Dataset entries

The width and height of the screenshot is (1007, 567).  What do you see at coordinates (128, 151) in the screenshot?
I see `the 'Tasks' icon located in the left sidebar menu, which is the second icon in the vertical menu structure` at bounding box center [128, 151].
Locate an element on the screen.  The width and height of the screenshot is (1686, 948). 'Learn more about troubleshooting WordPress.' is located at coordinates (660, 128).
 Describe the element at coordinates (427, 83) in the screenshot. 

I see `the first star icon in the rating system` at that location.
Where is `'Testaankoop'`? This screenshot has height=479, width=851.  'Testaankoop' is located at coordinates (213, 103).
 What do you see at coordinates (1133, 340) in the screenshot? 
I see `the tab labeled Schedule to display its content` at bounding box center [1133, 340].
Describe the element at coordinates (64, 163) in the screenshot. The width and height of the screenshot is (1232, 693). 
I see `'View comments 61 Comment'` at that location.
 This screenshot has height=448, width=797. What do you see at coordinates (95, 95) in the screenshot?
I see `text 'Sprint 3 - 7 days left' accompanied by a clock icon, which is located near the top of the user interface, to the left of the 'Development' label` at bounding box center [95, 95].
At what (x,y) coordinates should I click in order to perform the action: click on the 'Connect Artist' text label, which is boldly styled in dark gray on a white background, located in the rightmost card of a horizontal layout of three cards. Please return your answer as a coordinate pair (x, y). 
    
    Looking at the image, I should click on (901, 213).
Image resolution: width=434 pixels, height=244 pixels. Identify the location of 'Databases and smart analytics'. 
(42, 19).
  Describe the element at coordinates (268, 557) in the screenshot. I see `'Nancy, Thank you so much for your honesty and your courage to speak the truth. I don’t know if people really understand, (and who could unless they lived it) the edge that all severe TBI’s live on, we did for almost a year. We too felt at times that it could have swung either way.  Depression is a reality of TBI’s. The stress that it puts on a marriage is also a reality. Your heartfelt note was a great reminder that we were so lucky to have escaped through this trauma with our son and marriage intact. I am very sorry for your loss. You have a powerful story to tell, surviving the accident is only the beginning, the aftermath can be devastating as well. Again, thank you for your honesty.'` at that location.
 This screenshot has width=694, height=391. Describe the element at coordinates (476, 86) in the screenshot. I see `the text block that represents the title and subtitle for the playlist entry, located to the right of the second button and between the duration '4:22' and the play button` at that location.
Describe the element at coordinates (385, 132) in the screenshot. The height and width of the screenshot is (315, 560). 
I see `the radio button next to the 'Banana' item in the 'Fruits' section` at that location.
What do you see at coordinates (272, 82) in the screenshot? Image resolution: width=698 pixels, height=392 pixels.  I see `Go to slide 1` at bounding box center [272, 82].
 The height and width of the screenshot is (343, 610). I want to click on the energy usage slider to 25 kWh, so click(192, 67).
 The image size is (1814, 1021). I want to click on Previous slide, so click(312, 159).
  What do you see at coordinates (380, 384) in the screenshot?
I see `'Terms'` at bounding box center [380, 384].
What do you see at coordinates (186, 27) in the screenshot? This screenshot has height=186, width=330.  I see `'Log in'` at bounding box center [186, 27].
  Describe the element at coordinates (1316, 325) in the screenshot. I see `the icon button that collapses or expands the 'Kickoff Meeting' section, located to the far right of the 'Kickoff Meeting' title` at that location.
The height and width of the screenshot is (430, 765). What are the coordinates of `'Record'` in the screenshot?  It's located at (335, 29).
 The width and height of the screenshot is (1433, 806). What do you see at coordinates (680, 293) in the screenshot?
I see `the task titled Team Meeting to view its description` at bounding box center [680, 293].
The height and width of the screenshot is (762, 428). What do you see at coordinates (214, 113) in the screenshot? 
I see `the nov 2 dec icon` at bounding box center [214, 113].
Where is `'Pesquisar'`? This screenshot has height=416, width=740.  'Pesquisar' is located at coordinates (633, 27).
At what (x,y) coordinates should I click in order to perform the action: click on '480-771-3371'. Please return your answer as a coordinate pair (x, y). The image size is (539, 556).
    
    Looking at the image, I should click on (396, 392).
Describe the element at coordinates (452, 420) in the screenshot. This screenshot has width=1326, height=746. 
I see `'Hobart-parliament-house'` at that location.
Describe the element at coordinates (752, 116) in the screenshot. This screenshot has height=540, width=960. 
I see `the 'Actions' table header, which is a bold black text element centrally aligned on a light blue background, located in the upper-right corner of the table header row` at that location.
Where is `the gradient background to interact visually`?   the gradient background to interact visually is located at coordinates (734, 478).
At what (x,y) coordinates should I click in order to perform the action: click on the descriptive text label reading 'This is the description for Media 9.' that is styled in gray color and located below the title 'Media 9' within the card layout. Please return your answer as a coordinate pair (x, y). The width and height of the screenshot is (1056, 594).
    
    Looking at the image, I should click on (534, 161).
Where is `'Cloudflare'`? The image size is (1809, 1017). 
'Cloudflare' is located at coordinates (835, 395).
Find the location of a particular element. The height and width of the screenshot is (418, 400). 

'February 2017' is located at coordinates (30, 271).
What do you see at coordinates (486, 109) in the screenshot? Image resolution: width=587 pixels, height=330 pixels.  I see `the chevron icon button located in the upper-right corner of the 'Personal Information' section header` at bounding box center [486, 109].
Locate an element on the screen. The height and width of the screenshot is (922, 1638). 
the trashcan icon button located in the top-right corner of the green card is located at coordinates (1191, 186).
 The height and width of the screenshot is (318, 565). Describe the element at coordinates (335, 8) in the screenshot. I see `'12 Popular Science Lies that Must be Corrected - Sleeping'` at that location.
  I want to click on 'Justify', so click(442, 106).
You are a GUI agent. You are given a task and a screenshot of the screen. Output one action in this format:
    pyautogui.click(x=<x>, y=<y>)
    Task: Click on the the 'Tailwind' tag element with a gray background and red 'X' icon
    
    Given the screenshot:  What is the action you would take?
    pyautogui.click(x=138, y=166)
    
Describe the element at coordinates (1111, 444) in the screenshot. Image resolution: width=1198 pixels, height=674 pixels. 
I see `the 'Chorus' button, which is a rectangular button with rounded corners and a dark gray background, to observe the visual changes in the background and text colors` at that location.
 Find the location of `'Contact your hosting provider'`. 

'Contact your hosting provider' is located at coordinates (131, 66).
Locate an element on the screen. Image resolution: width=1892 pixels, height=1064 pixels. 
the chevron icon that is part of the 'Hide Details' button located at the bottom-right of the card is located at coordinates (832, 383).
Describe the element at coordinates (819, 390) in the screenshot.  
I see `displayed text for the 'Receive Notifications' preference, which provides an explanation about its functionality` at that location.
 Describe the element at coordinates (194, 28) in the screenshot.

## Challenge
Quote the data word for word, starting at the line containing "Describe the element at coordinates (427, 83)" and ending at the line containing "coordinates (213, 103).".

## Complete answer
 Describe the element at coordinates (427, 83) in the screenshot. 

I see `the first star icon in the rating system` at that location.
Where is `'Testaankoop'`? This screenshot has height=479, width=851.  'Testaankoop' is located at coordinates (213, 103).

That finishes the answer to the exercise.